Let $N, S, T$ be monoids and let $\varphi : N \to S$ and $\varphi' : N \to T$ be surjective homomorphisms such that for each $P \subseteq S$ there exists some $Q \subseteq T$ such that $$ \varphi^{-1}(P) = \varphi'^{-1}(Q). $$ Then there exists a surjective mapping from a submonoid of $T$ onto $S$.

Answer 1

Let's temporarily forget about monoids and start with a claim that is purely about sets:

Claim 1 - Let $\varphi\colon N\to S$ and $\psi\colon N\to T$ be surjective functions such that for each $P\subseteq S$ there is some $Q\subseteq T$ satisfying $\varphi^{-1}(P)=\psi^{-1}(Q)$. Then there is a surjective function from $T$ to $S$.

To prove Claim 1 we need to come up with a function $T\to S$. So given $t\in T$, where shall we send it to in $S$? Since $\psi$ is surjective we know that $t=\psi(n)$ for some $n\in N$, so perhaps we could send $t$ to $\varphi(n)$.

However, we are only allowed to do this (i.e., this will only define a function $T\to S$) if $\varphi(n)$ does not depend on the choice of $n$. We therefore must check that if $t=\psi(m)$ for some $m\in N$ as well then actually $\varphi(m)=\varphi(n)$. This is really the essence of the question, and I don't want to completely spoil it for you, so I won't give a proof of this bit yet.

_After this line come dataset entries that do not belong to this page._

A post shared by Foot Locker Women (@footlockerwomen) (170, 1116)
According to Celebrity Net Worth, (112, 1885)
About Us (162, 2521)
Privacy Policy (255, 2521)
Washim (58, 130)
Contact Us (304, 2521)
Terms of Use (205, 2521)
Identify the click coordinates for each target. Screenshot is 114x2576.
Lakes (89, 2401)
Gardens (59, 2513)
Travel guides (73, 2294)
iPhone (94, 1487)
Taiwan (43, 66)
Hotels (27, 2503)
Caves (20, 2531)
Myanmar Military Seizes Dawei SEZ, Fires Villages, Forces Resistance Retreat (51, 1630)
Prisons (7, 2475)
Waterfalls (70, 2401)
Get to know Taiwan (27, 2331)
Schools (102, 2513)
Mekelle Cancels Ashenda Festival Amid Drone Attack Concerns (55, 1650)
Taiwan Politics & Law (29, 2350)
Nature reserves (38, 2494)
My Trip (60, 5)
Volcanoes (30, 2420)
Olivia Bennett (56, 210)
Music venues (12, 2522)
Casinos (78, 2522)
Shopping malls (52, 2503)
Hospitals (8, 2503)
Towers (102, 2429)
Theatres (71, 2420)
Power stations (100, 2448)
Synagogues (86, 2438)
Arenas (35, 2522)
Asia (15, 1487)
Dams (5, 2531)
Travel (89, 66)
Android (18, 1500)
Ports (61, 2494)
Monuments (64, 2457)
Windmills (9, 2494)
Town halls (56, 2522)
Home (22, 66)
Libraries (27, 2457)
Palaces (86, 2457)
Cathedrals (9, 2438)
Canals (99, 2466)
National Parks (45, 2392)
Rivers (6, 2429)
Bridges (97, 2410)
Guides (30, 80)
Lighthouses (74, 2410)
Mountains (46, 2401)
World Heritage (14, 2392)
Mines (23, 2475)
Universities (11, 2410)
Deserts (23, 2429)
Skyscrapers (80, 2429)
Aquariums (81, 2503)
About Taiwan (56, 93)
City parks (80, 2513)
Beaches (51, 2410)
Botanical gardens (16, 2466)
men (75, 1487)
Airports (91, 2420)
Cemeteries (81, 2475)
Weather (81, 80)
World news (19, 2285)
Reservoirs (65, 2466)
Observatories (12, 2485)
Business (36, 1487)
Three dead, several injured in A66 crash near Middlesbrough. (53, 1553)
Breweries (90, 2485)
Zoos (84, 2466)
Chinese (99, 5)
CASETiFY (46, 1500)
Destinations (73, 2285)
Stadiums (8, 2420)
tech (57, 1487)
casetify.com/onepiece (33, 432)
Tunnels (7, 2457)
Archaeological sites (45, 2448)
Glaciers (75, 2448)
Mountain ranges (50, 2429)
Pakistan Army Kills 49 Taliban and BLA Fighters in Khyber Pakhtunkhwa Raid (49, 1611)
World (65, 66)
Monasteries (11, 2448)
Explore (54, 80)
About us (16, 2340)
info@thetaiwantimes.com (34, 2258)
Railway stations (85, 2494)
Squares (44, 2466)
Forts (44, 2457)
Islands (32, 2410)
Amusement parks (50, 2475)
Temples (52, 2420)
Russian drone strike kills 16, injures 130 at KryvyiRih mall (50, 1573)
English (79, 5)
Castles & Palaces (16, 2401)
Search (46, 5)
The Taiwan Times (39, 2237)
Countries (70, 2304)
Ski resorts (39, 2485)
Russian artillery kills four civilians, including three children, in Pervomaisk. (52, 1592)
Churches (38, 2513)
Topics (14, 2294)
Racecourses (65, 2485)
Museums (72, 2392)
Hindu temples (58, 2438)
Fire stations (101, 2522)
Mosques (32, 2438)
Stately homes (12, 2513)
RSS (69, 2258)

Now let's write $\chi\colon T\to S$ for the function we have just defined. The key property to remember about $\chi$ is that $\chi\bigl(\psi(n)\bigr)=\varphi(n)$ for all $n\in N$.

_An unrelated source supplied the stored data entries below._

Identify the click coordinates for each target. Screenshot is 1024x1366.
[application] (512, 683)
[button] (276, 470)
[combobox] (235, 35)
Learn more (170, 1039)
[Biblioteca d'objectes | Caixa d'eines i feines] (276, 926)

To finish the proof of Claim 1 we need to check that $\chi$ is surjective. Since $\varphi$ is surjective, each $s\in S$ can be written as $s=\varphi(n)$ for some $n\in N$, and therefore $\chi$ sends $\psi(n)\in T$ to $s$. So yes, $\chi$ is surjective. Hence we have proved Claim 1. We can now deal with monoids:

Claim 2 - If $\varphi$ and $\psi$ are homomorphisms between monoids then $\chi$ is also a homomorphism.

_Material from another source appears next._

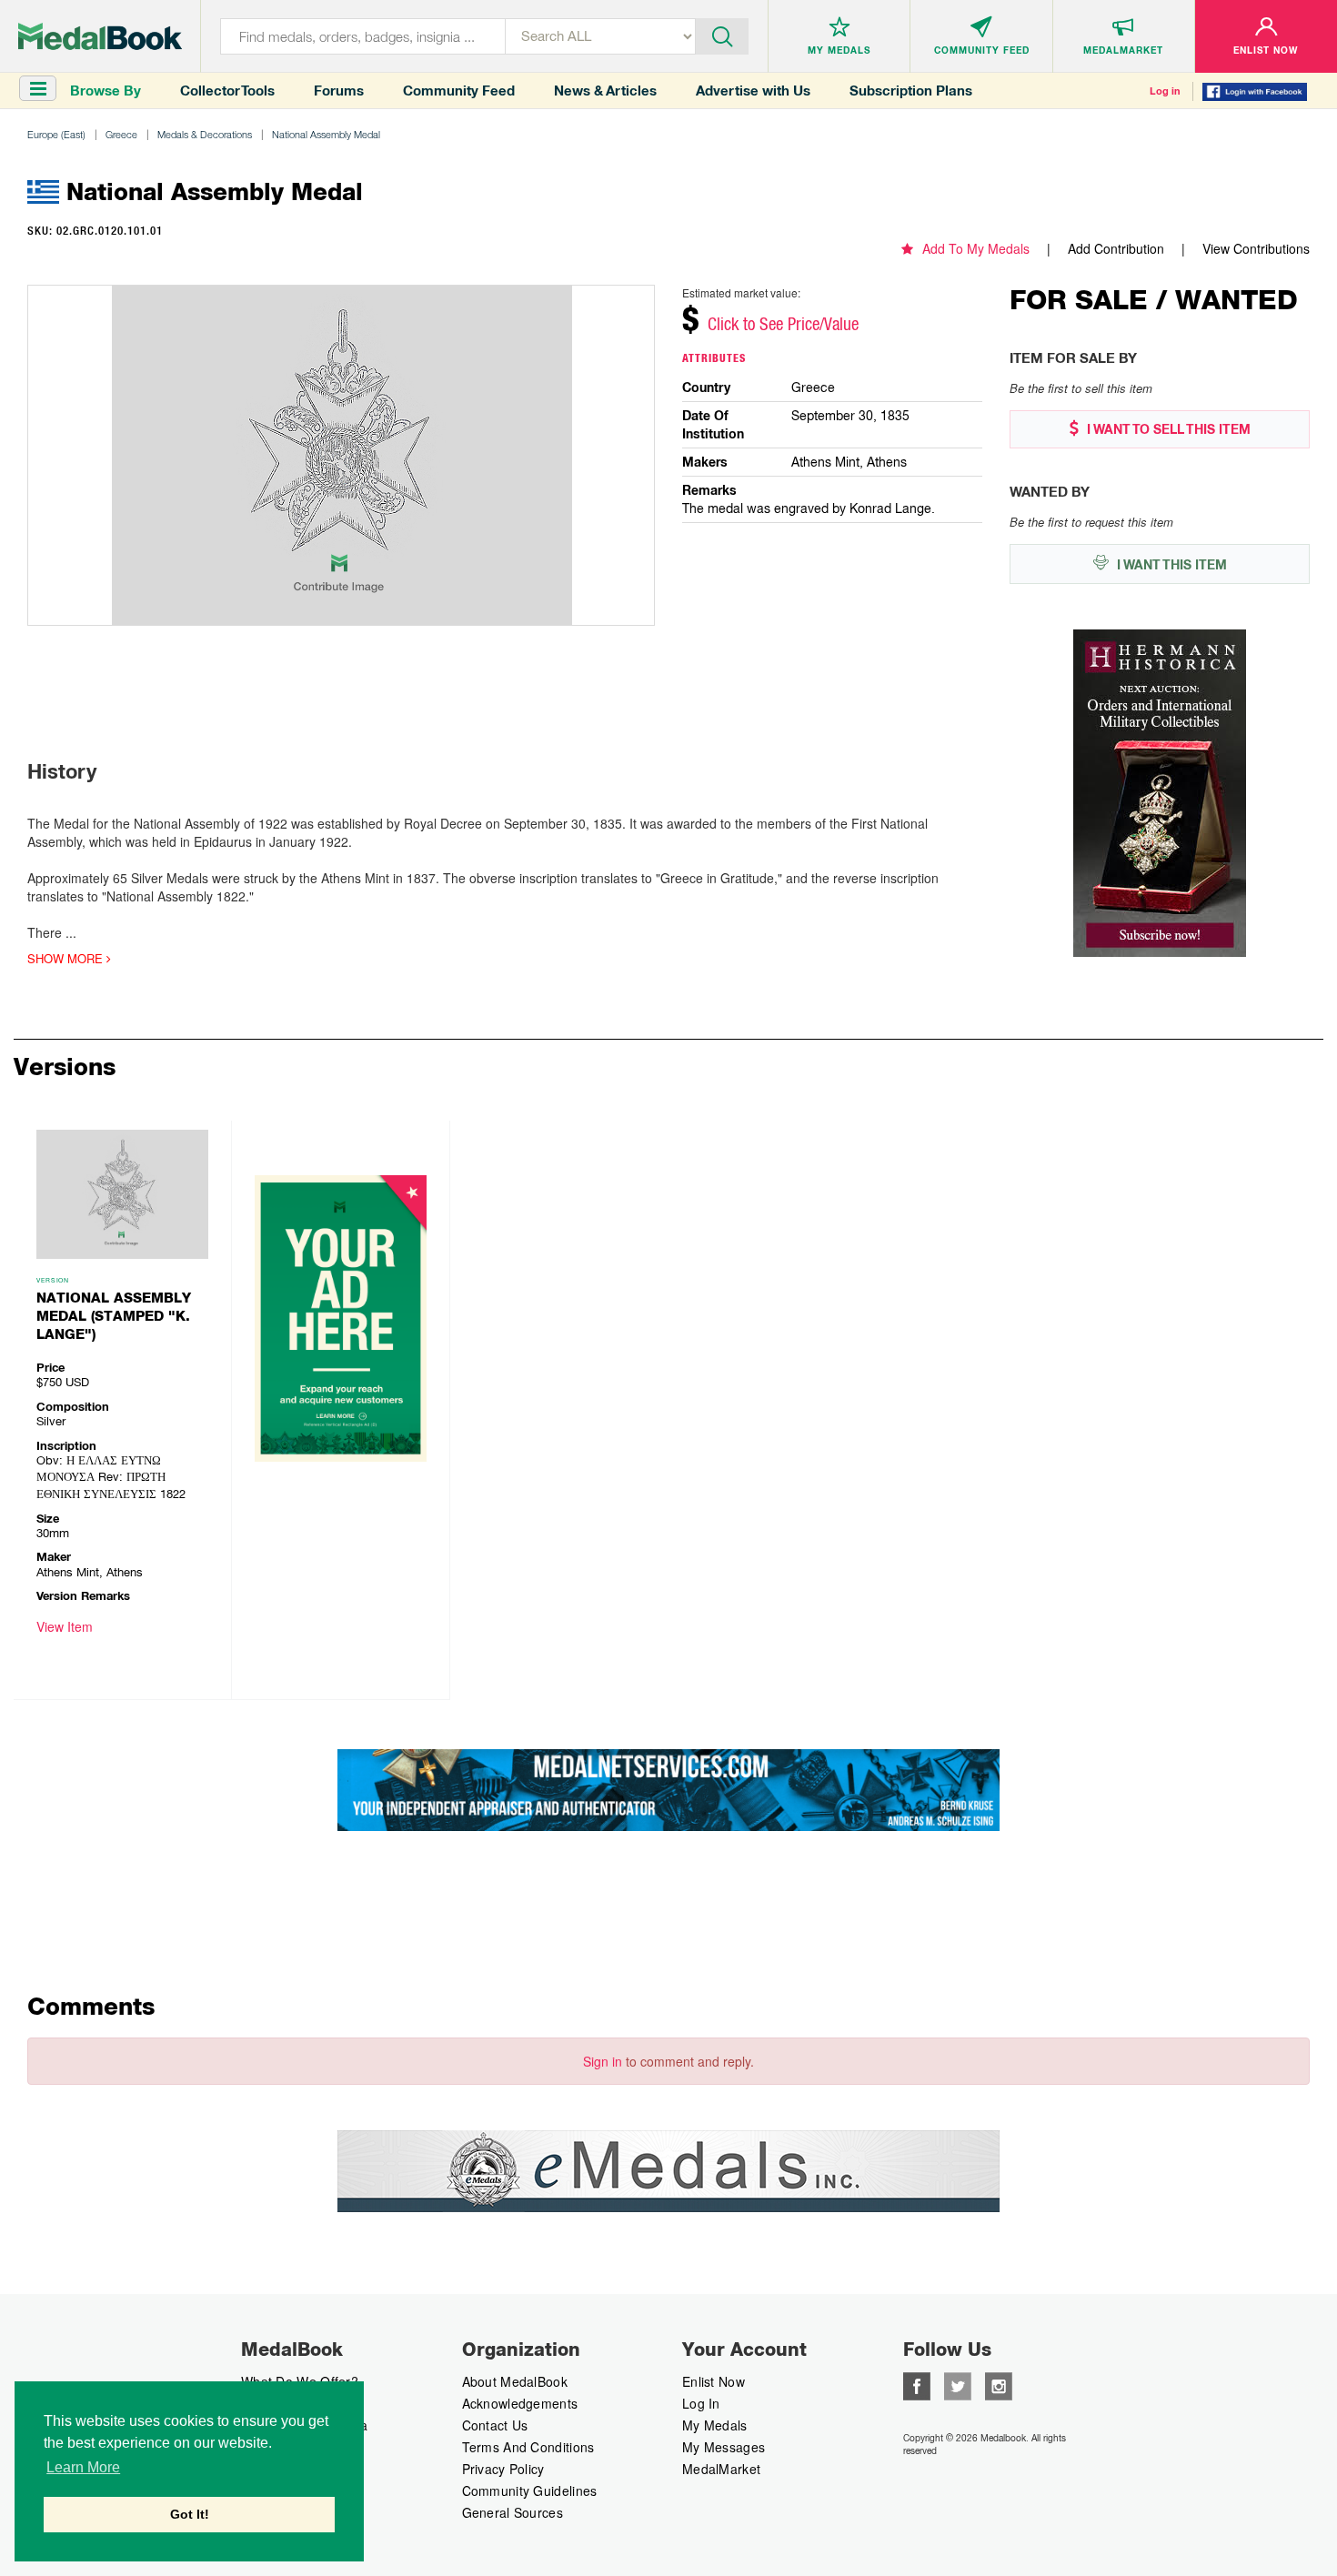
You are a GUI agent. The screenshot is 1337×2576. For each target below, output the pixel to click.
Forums (339, 90)
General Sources (513, 2512)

This follows quickly from our definition of $\chi$. For example, to show that $\chi(1)=1$ we simply observe that we have $$\chi(1)=\chi\bigl(\psi(1)\bigr)=\varphi(1)=1,$$ because $\varphi$ and $\psi$ are homomorphisms. The other property of $\chi$ being a homomorphism - namely that $\chi(t_1t_2)=\chi(t_1)\chi(t_2)$ for all $t_1,t_2\in T$ - follows in a similar way.